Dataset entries
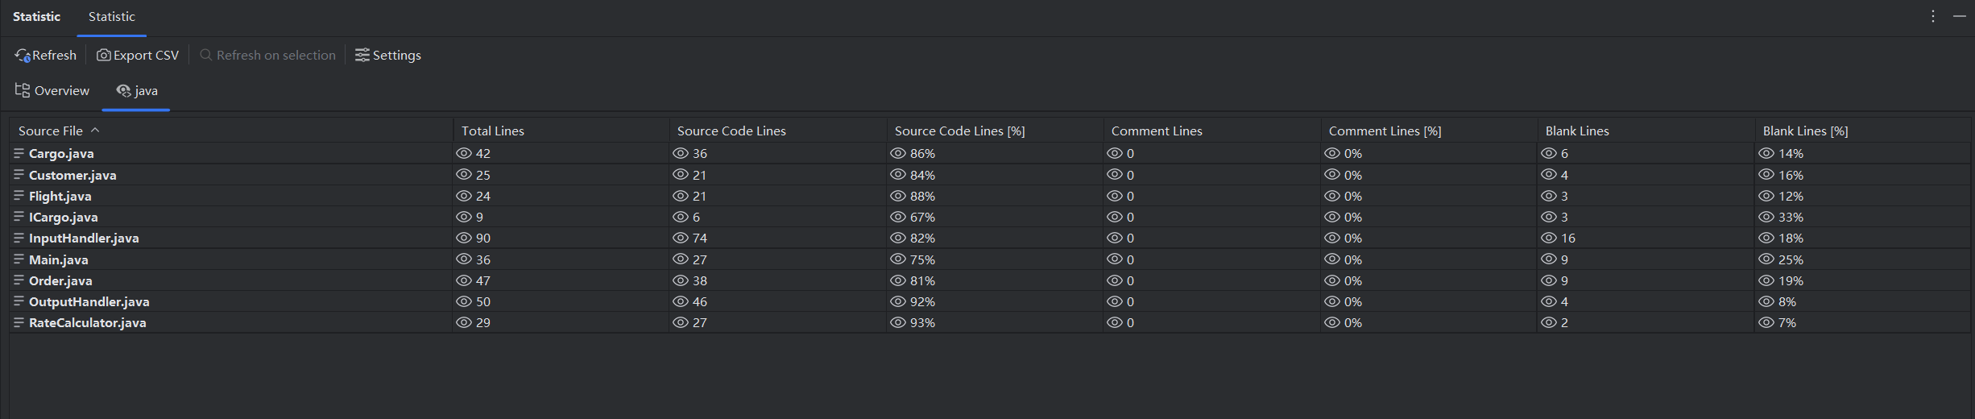Sort table by Blank Lines [%] header

pos(1805,131)
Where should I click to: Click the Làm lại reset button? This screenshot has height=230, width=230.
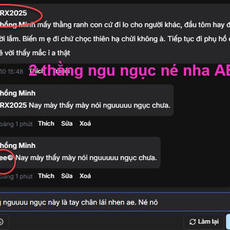point(204,222)
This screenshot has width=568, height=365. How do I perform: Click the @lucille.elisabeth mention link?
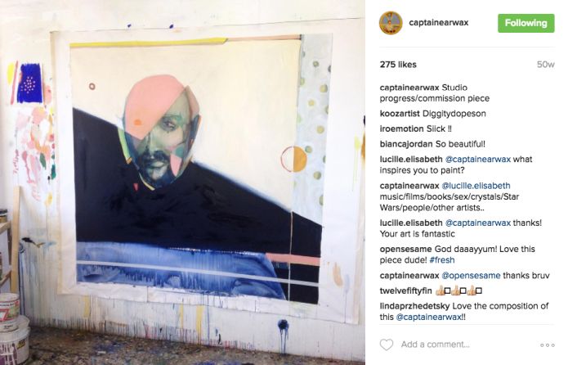click(x=476, y=186)
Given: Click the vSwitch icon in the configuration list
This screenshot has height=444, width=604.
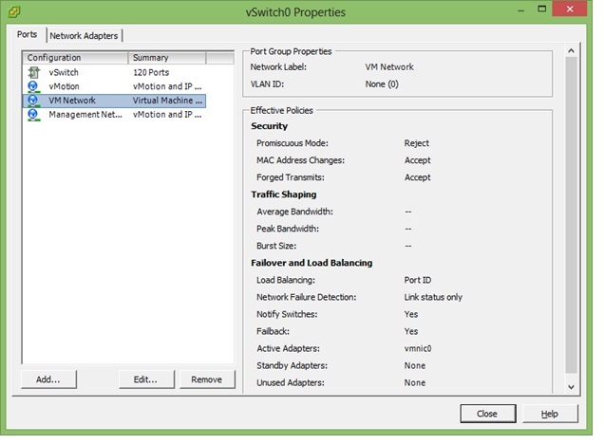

• [Exercise description]: All lines from the one containing "This screenshot has width=568, height=365." to the end of the entries should appear in the output exactly as written, with no pictures.

• [Expected answer]:
This screenshot has width=568, height=365. How do I perform: Click the @lucille.elisabeth mention link?
click(x=476, y=186)
Given: Click the vSwitch icon in the configuration list
This screenshot has height=444, width=604.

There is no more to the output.